Frey Renato, Hertwig Ralph, Herzog Stefan M
Center for Cognitive and Decision Sciences, University of Basel, Switzerland (RF).
Center for Adaptive Rationality, Max Planck Institute for Human Development, Berlin, Germany (RF, RH, SMH)
Med Decis Making. 2014 Feb;34(2):258-69. doi: 10.1177/0272989X12471729. Epub 2013 Jan 29.
Making surrogate decisions on behalf of incapacitated patients can raise difficult questions for relatives, physicians, and society. Previous research has focused on the accuracy of surrogate decisions (i.e., the proportion of correctly inferred preferences). Less attention has been paid to the procedural satisfaction that patients' surrogates and patients attribute to specific approaches to making surrogate decisions. The objective was to investigate hypothetical patients' and surrogates' procedural satisfaction with specific approaches to making surrogate decisions and whether implementing these preferences would lead to tradeoffs between procedural satisfaction and accuracy.
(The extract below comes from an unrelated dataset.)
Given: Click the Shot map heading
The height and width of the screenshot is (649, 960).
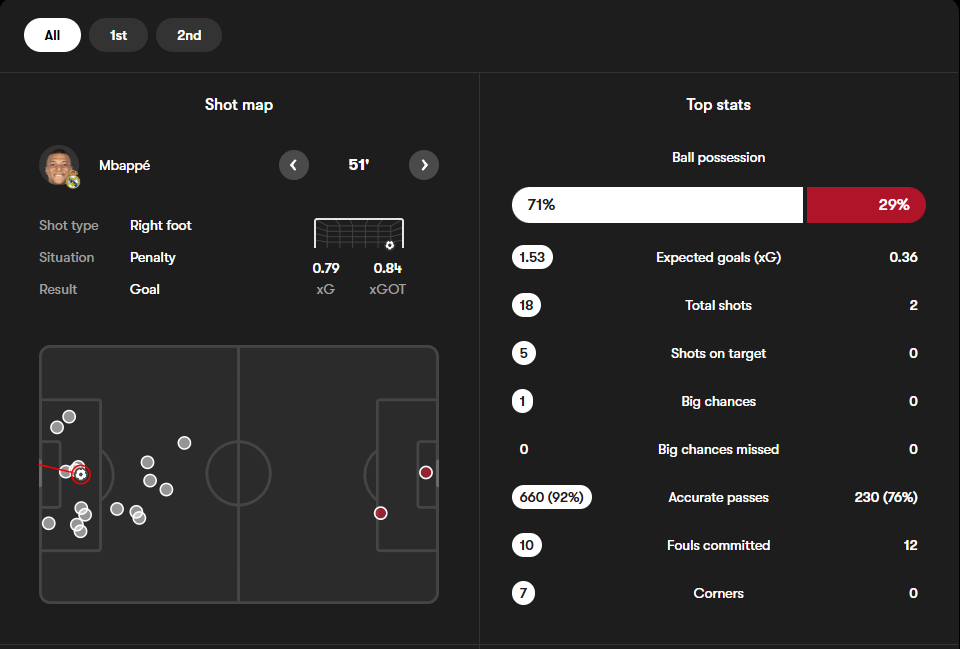Looking at the screenshot, I should click(x=239, y=105).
Study 1 investigated procedural satisfaction by assigning participants (618 in a mixed-age but relatively young online sample and 50 in an older offline sample) to the roles of hypothetical surrogates or patients. Study 2 (involving 64 real multigenerational families with a total of 253 participants) investigated accuracy using 24 medical scenarios.
Hypothetical patients and surrogates had closely aligned preferences: Procedural satisfaction was highest with a patient-designated surrogate, followed by shared surrogate decision-making approaches and legally assigned surrogates. These approaches did not differ substantially in accuracy. Limitations are that participants' preferences regarding existing and novel approaches to making surrogate decisions can only be elicited under hypothetical conditions.
Next to decision making by patient-designated surrogates, shared surrogate decision making is the preferred approach among patients and surrogates alike. This approach appears to impose no tradeoff between procedural satisfaction and accuracy. Therefore, shared decision making should be further studied in representative samples of the general population, and if people's preferences prove to be robust, they deserve to be weighted more strongly in legal frameworks in addition to patient-designated surrogates.
代表无行为能力的患者做出替代决策,这可能给亲属、医生和社会带来难题。以往的研究主要关注替代决策的准确性(即正确推断偏好的比例)。对于患者代理人及患者对特定替代决策方式的程序满意度关注较少。本研究旨在调查假设的患者及代理人对特定替代决策方式的程序满意度,以及实施这些偏好是否会导致程序满意度与准确性之间的权衡。
研究1通过让参与者(618名来自混合年龄但相对年轻的在线样本,50名来自年龄较大的线下样本)分别扮演假设的代理人或患者的角色来调查程序满意度。研究2(涉及64个真实的多代家庭,共253名参与者)使用24个医疗场景来调查准确性。
假设的患者和代理人的偏好高度一致:患者指定代理人的程序满意度最高,其次是共同替代决策方式和法定指定代理人。这些方式在准确性上没有显著差异。局限性在于,参与者对现有及新的替代决策方式的偏好只能在假设条件下得出。
除了患者指定代理人进行决策外,共同替代决策是患者和代理人都偏好的方式。这种方式似乎不会在程序满意度和准确性之间造成权衡。因此,应在一般人群的代表性样本中进一步研究共同决策,如果人们的偏好经证实具有稳定性,那么除了患者指定代理人外,它们在法律框架中也应得到更有力的考量。